* TASK INSTRUCTIONS
1. Using the article about The Corrupted, decide whether each statement is true: (a) Nick Moorcroft directed the film; (b) Timothy Spall plays the leader of a local crime syndicate; (c) Ron Scalpello was announced as director on 20 June 2017. Answer yes or no for each, quoting the words of the article that settle it.
2. Write out the article about The Corrupted word for word, from "The Corrupted is" to "local crime syndicate.".

* PASSAGE SHOWN
The Corrupted is a 2019 British crime thriller film directed by Ron Scalpello from a screenplay by Nick Moorcroft. The film stars Sam Claflin, Timothy Spall, Hugh Bonneville, Naomi Ackie, Cathal Pendred, Shaun Dooley, Charlie Murphy, Noel Clarke and David Hayman, and follows an ex-convict who tries to win back the trust of his family after losing everything to a local crime syndicate.

Cast
 Sam Claflin as Liam McDonagh, an ex-convict
 Jack Veal as young Liam
 Timothy Spall as Clifford Cullen, the leader of a local crime syndicate
 Hugh Bonneville as Anthony Hammond
 Cathal Pendred as Gerry Dwyer
 Shaun Dooley as Eamonn
 Charlie Murphy as DC Gemma Connelly
 Noel Clarke as DS Neil Beckett
 David Hayman as DCI Raymond Ellery
 Lorraine Ashbourne as Pam Cullen, wife of Clifford Cullen
 Adam Long as Warren Byford
 Joe Claflin as Sean McDonagh
 Naomi Ackie as Grace, Liam's wife
 Aled Arhyel as Archie, Liam's son
 George Russo as DI Frank Walsh
 Don Gilet as DI Graham Patterson
 Alec McKenna as Isaac Gale
 Decca Heggie as Jonjo Dixon
 Sam Otto as Nayan Khaliq
 Linal Haft as Albert Grimes
 Silas Carson as Mayor Ahmad 
 Kirsty Hoiles as probation officer
 Jo Dyson as Mrs Byford
 Shaun Dooley as Eamonn McDonagh
 Simon Chandler as Andrew Reid, Dy Asst Commissioner
 Nya Summer as Jodie Connelly
 Andrei Satalov as Besmir Rugova

Production

Development
On 20 June 2017, Eclipse Global Entertainment announced Ron Scalpello as director on their website.

* SOURCE MATERIAL

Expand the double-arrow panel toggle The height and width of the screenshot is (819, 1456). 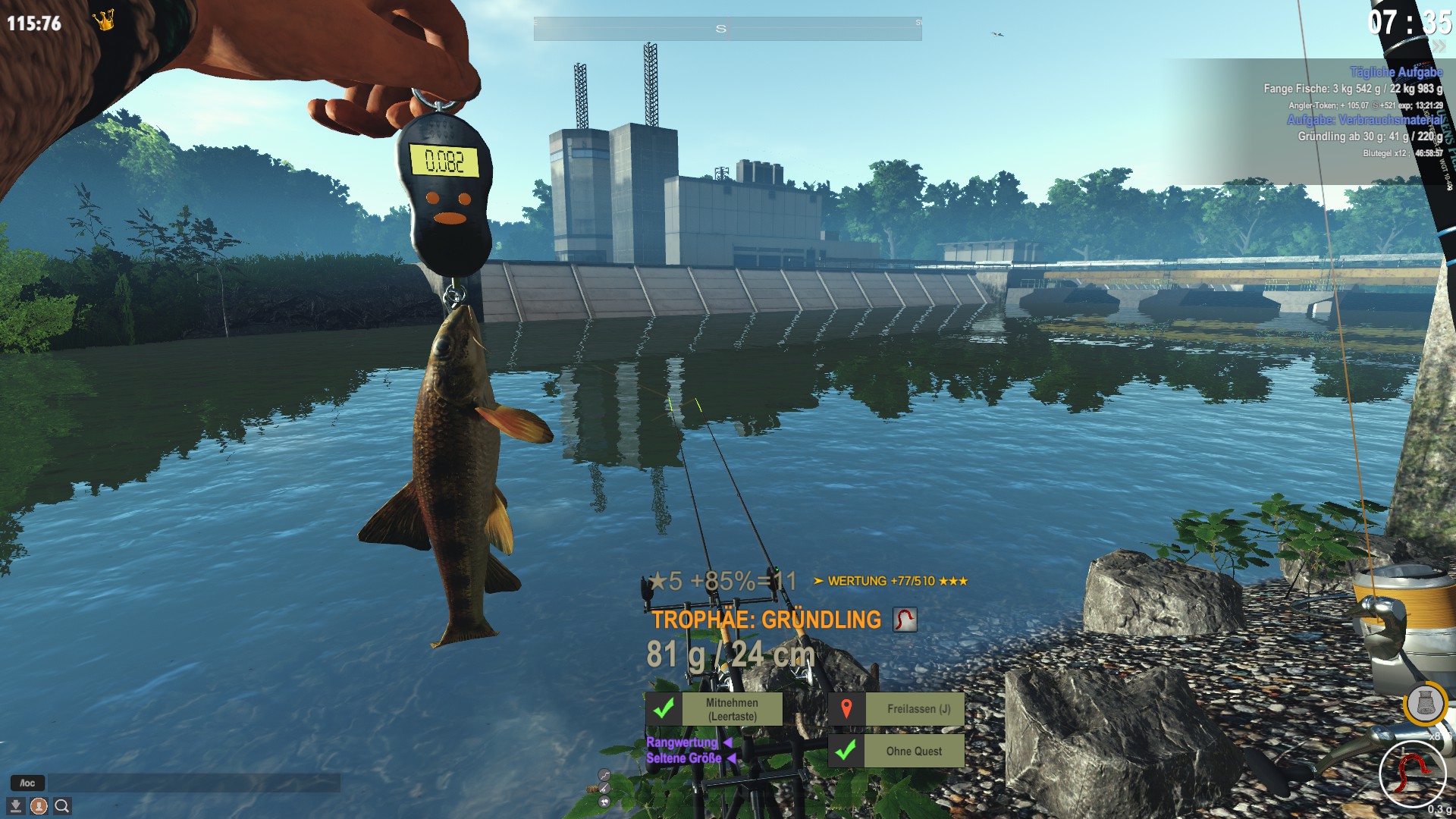[1439, 47]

* ANSWER SET
1.
(a) No: "directed by Ron Scalpello from a screenplay by Nick Moorcroft"
(b) Yes: "Timothy Spall as Clifford Cullen, the leader of a local crime syndicate"
(c) Yes: "On 20 June 2017, Eclipse Global Entertainment announced Ron Scalpello as director"

2.
The Corrupted is a 2019 British crime thriller film directed by Ron Scalpello from a screenplay by Nick Moorcroft. The film stars Sam Claflin, Timothy Spall, Hugh Bonneville, Naomi Ackie, Cathal Pendred, Shaun Dooley, Charlie Murphy, Noel Clarke and David Hayman, and follows an ex-convict who tries to win back the trust of his family after losing everything to a local crime syndicate.